T201 Creative Concepts
(Facilitation, at Republic Polytechic 2009)
- This module equips students with a conscious understanding of the manner in which creativity is generated, developed and applied. While it aims to empower students to ‘think out of the box’, it focuses more on guiding them to understand what this creative zone they call ‘the box’ is, as well as understanding the processes in which creative thinking is carried out. As a result, students develop their creative personalities and the associated behaviour. The module is centred on the key concept that creativity is the process in which the mundane or pedestrian is transformed into the unique.



=== Pedagogic Certification ===
Problem Based Learning Certification
PBL Foundation course is a compulsory 104-hour staff development programme at Republic Polytechnic. It is a student-centered pedagogic approach through which students can nurture working-knowledge of the subject matter by solving open-ended problems via self-directed inquiry. To achieve this, facilitators (teachers) build carefully scaffolded lesson materials presented alongside the problem statement, which students resolve through group work in consultation with their facilitators. Each group would then present their findings at the end of each lesson, so that each class becomes an opportunity to enhance group collaboration, communication, problem-solving, and presentation skills. While PBL may not always be practicable, I incorporate its philosophy and student-driven approach to teaching, along with other techniques picked up along the way.



Problem-based Learning

In applying the pedagogy of Problem Based Learning (PBL), I see education as a collective knowledge building process wherein students' own lived experiences and knowledge become valuable insights for problem-solving. This student-centric approach enables students to consider their ideas from multiple perspectives, makes the content more relatable, and converts the classroom into an active site of autoethnographic research through which both students and teachers can generate original insights for research and creative practices. Teaching is, therefore, a valuable part of my reflexive practice and a key point through which change can gradually be effectuated.

The role of the teacher in PBL is to create a pertinent problem scenario, to provide the students with foundational knowledge and scaffoldings, to then focus on facilitating students’ self-driven brainstorming, researching, and problem solving processes. As this framework is repeated with varying scenarios and contexts, students become better at critically analysing different situations at hand, in identifying the knowns and unknowns, and in devising effective solutions that are well thought through. This collective solution-seeking approach improves knowledge retention and collaboration skills, while building a sense of agency and confidence.

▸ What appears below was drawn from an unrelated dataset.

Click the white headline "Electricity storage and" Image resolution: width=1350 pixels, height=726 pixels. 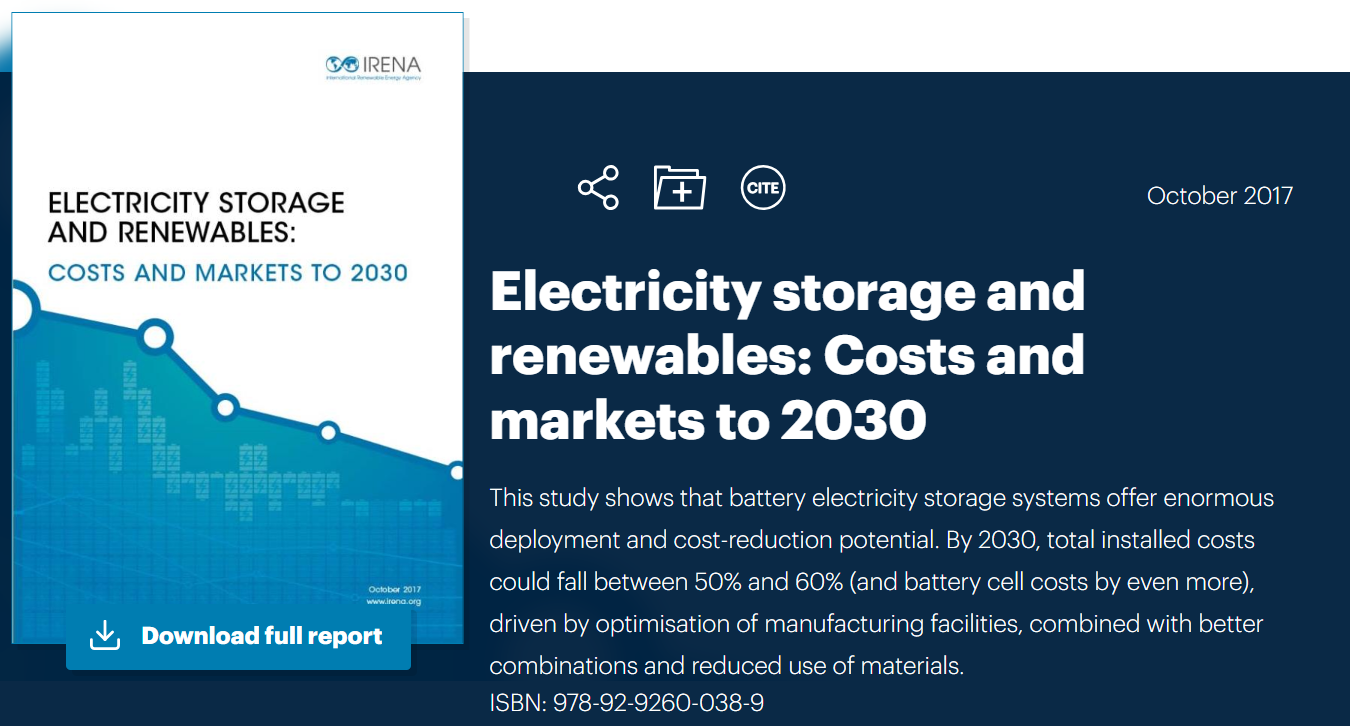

Other merits of PBL include its emphases on collaboration and presentation. Group projects can be tough as its success is highly contingent on the dynamics within the teams. In exposing students to many group projects, they can engage in heuristic processes of working with a wide range of personalities, as well as in devising personal strategies to deal with potential mishaps. Students are also expected to present their findings on a daily basis, which leads to refinement of skills in articulating, presenting, and in critiquing the ideas at hand. I often begin the course by recording initial presentations by students for them to analyze their own performances, then we would do another recording at the end of the course to self-reflect on the improvements made. This ability to present clearly is not only crucial to the success of any and all initiatives, its benefits have been well recognized during student internships as reflected in employer feedback.